Only Cora wasn’t Nash, and she wasn’t the type to accept as gospel why I continued to torture myself over the matter. She put one of her tiny hands on mine and squeezed.
“Right, she is, which means she should be there to take care of you, and be proud of all the amazing things you do. She should be giddy with excitement about how talented her son is and she should be your biggest fan. What she shouldn’t be doing is letting her unhealthy relationship with your dad keep you tied to this town and to her, when everybody, and Jet, I mean everybody knows you could be doing so much more on such a bigger scale.”
I couldn’t argue with her because she was right.
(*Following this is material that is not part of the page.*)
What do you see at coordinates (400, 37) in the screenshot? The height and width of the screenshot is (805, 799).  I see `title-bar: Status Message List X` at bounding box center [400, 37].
Everyone was right, but that didn’t change the fact that I was stone-cold terrified of what would happen to the woman if I just washed my hands of the situation, and let my dad finish dismantling her. I didn’t know if I could live with myself if I let that happen, and no amount of success or personal achievement was worth that risk. I wasn’t even going to mention the offer of the tour with Artifice, because that would just give her more fuel for the fire. If I was here in Denver to keep the old man occupied, there was less of a chance he could totally destroy her.
“It is what it is, for now.”
She lifted a pale eyebrow. “But it doesn’t have to be. Look at you and Ayd. Things can be one way for a long time and then have to change because there is no other choic
e.”
I just shrugged. “Maybe.”
She rolled her eyes at me and climbed to her feet. “I have to go or I’m going to be late. Stop acting like a typical brooding musician and make Ayd talk to you. By the way, she was totally a ten when I saw her this morning, so way to go, killer.”
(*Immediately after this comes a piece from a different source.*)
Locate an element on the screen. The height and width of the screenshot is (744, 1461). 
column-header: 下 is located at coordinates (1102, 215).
That startled a laugh out of me and shook some of the gloom from my current mood. “I told you one day I would have one.”
She laughed and winked at me with her blue eye. “Well, the catch is that you’re totally a ten right now, too, and I don’t think you’ve ever been above a five. You’re good together, Jet, in any form that happens to be. Don’t let her convince you otherwise.”
“Yeah. For some reason, I think that might be a lot harder than it sounds.”
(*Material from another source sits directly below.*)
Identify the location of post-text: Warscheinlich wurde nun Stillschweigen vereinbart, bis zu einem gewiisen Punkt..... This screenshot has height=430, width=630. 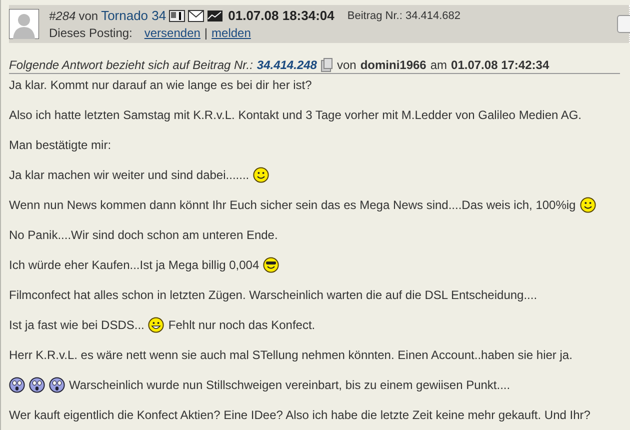
(290, 385).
After Cora left for work, I screwed around for a couple of hours and tried to finish the song I was working on last night when Ayden had ambushed me. It was sad and had a melody to it that made something in the center of my chest hurt. It was missing something I couldn’t put my finger on. With my mind spinning about the tour and a certain Southern girl, I couldn’t get it right, so I tossed my guitar in the case and went down to the studio. I was supposed to finish up with Black Market Alphas later on tonight, but the mood I was currently in didn’t bode well for getting anything accomplished, especially if Ryan showed up flashing his idiotic bravado and unearned arrogance.
I tweaked a couple of the tracks, messed around with some of my own, and sent a text to all the guys in my band that we needed to get together to talk. My dad called me three times and I sent all three directly to voice mail. I debated on calling Ayden and decided that the phone worked both ways. If she wanted to talk, she could get in touch with me. After all, I wasn’t the one who left her hanging alone in bed after a night of mind-melting sex.
Before I knew it, the afternoon had blown by and Ryan and the rest of the band were rolling into the studio. It was a shame the lead singer was such a little punk, because the other guys were all cool and I really saw a lot of myself in Jorge. They were getting set up when my phone beeped at me with a text.